start STORED ROWS
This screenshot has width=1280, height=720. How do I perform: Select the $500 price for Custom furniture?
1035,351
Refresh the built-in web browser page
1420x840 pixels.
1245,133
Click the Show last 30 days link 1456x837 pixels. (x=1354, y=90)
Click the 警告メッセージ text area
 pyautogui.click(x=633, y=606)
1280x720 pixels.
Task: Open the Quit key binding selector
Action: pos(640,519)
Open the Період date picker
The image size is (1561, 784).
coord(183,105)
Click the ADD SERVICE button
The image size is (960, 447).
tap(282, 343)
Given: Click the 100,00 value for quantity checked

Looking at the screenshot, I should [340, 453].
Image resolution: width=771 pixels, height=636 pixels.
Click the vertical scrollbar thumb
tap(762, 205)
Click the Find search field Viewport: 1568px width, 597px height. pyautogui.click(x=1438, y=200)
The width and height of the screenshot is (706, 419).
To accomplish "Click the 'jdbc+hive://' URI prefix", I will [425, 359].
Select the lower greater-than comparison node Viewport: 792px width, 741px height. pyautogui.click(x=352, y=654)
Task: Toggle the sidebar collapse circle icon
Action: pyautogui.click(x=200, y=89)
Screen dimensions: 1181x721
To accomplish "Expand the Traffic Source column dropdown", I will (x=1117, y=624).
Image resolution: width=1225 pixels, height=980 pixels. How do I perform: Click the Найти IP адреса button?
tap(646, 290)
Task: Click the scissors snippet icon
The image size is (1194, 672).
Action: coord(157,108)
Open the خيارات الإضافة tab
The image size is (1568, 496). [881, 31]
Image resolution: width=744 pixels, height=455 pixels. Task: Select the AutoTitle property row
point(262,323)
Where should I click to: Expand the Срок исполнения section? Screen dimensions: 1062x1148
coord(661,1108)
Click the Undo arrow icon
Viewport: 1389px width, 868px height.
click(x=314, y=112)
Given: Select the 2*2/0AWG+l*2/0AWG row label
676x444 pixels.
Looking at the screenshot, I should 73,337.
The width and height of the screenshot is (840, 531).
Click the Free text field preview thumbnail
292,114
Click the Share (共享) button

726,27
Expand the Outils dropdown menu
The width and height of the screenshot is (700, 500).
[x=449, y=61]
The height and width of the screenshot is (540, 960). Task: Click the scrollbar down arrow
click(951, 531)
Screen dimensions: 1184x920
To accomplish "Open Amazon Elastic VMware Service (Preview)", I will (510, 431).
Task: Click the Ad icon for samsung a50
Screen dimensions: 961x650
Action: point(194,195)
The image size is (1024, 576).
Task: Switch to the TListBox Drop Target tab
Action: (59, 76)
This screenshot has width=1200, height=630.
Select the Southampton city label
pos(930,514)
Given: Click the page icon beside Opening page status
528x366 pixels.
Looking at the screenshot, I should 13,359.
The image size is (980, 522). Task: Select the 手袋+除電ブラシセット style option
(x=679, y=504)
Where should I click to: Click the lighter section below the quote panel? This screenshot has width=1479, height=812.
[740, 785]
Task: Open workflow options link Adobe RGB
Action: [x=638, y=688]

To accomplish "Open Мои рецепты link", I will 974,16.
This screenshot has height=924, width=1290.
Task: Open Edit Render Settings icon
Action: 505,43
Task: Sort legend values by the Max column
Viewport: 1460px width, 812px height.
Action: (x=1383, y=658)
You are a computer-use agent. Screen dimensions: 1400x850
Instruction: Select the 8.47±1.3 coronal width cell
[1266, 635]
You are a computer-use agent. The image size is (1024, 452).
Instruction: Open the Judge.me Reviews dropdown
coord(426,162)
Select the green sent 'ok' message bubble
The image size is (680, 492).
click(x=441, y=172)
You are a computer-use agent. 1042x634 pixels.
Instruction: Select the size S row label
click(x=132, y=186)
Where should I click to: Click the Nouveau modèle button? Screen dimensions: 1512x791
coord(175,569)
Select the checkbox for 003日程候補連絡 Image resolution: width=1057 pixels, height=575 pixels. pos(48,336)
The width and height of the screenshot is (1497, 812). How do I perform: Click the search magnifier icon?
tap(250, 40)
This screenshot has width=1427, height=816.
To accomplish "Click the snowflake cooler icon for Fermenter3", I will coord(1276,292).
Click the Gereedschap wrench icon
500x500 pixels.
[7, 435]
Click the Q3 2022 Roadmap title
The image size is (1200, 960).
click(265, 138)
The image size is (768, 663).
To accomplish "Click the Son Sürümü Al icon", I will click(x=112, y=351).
end STORED ROWS
* **WHAT YOU ARE ASKED TO DO**:
Reproduce all of the records above word for word, with nothing changed, added, or left out.

* **FINAL RESULT**:
This screenshot has width=1280, height=720. How do I perform: Select the $500 price for Custom furniture?
1035,351
Refresh the built-in web browser page
1420x840 pixels.
1245,133
Click the Show last 30 days link 1456x837 pixels. (x=1354, y=90)
Click the 警告メッセージ text area
 pyautogui.click(x=633, y=606)
1280x720 pixels.
Task: Open the Quit key binding selector
Action: pos(640,519)
Open the Період date picker
The image size is (1561, 784).
coord(183,105)
Click the ADD SERVICE button
The image size is (960, 447).
tap(282, 343)
Given: Click the 100,00 value for quantity checked

Looking at the screenshot, I should [340, 453].
Image resolution: width=771 pixels, height=636 pixels.
Click the vertical scrollbar thumb
tap(762, 205)
Click the Find search field Viewport: 1568px width, 597px height. pyautogui.click(x=1438, y=200)
The width and height of the screenshot is (706, 419).
To accomplish "Click the 'jdbc+hive://' URI prefix", I will [425, 359].
Select the lower greater-than comparison node Viewport: 792px width, 741px height. pyautogui.click(x=352, y=654)
Task: Toggle the sidebar collapse circle icon
Action: pyautogui.click(x=200, y=89)
Screen dimensions: 1181x721
To accomplish "Expand the Traffic Source column dropdown", I will (x=1117, y=624).
Image resolution: width=1225 pixels, height=980 pixels. How do I perform: Click the Найти IP адреса button?
tap(646, 290)
Task: Click the scissors snippet icon
The image size is (1194, 672).
Action: coord(157,108)
Open the خيارات الإضافة tab
The image size is (1568, 496). [881, 31]
Image resolution: width=744 pixels, height=455 pixels. Task: Select the AutoTitle property row
point(262,323)
Where should I click to: Expand the Срок исполнения section? Screen dimensions: 1062x1148
coord(661,1108)
Click the Undo arrow icon
Viewport: 1389px width, 868px height.
click(x=314, y=112)
Given: Select the 2*2/0AWG+l*2/0AWG row label
676x444 pixels.
Looking at the screenshot, I should 73,337.
The width and height of the screenshot is (840, 531).
Click the Free text field preview thumbnail
292,114
Click the Share (共享) button

726,27
Expand the Outils dropdown menu
The width and height of the screenshot is (700, 500).
[x=449, y=61]
The height and width of the screenshot is (540, 960). Task: Click the scrollbar down arrow
click(951, 531)
Screen dimensions: 1184x920
To accomplish "Open Amazon Elastic VMware Service (Preview)", I will (510, 431).
Task: Click the Ad icon for samsung a50
Screen dimensions: 961x650
Action: point(194,195)
The image size is (1024, 576).
Task: Switch to the TListBox Drop Target tab
Action: (59, 76)
This screenshot has width=1200, height=630.
Select the Southampton city label
pos(930,514)
Given: Click the page icon beside Opening page status
528x366 pixels.
Looking at the screenshot, I should 13,359.
The image size is (980, 522). Task: Select the 手袋+除電ブラシセット style option
(x=679, y=504)
Where should I click to: Click the lighter section below the quote panel? This screenshot has width=1479, height=812.
[740, 785]
Task: Open workflow options link Adobe RGB
Action: [x=638, y=688]

To accomplish "Open Мои рецепты link", I will 974,16.
This screenshot has height=924, width=1290.
Task: Open Edit Render Settings icon
Action: 505,43
Task: Sort legend values by the Max column
Viewport: 1460px width, 812px height.
Action: (x=1383, y=658)
You are a computer-use agent. Screen dimensions: 1400x850
Instruction: Select the 8.47±1.3 coronal width cell
[1266, 635]
You are a computer-use agent. The image size is (1024, 452).
Instruction: Open the Judge.me Reviews dropdown
coord(426,162)
Select the green sent 'ok' message bubble
The image size is (680, 492).
click(x=441, y=172)
You are a computer-use agent. 1042x634 pixels.
Instruction: Select the size S row label
click(x=132, y=186)
Where should I click to: Click the Nouveau modèle button? Screen dimensions: 1512x791
coord(175,569)
Select the checkbox for 003日程候補連絡 Image resolution: width=1057 pixels, height=575 pixels. pos(48,336)
The width and height of the screenshot is (1497, 812). How do I perform: Click the search magnifier icon?
tap(250, 40)
This screenshot has width=1427, height=816.
To accomplish "Click the snowflake cooler icon for Fermenter3", I will coord(1276,292).
Click the Gereedschap wrench icon
500x500 pixels.
[7, 435]
Click the Q3 2022 Roadmap title
The image size is (1200, 960).
click(265, 138)
The image size is (768, 663).
To accomplish "Click the Son Sürümü Al icon", I will click(x=112, y=351).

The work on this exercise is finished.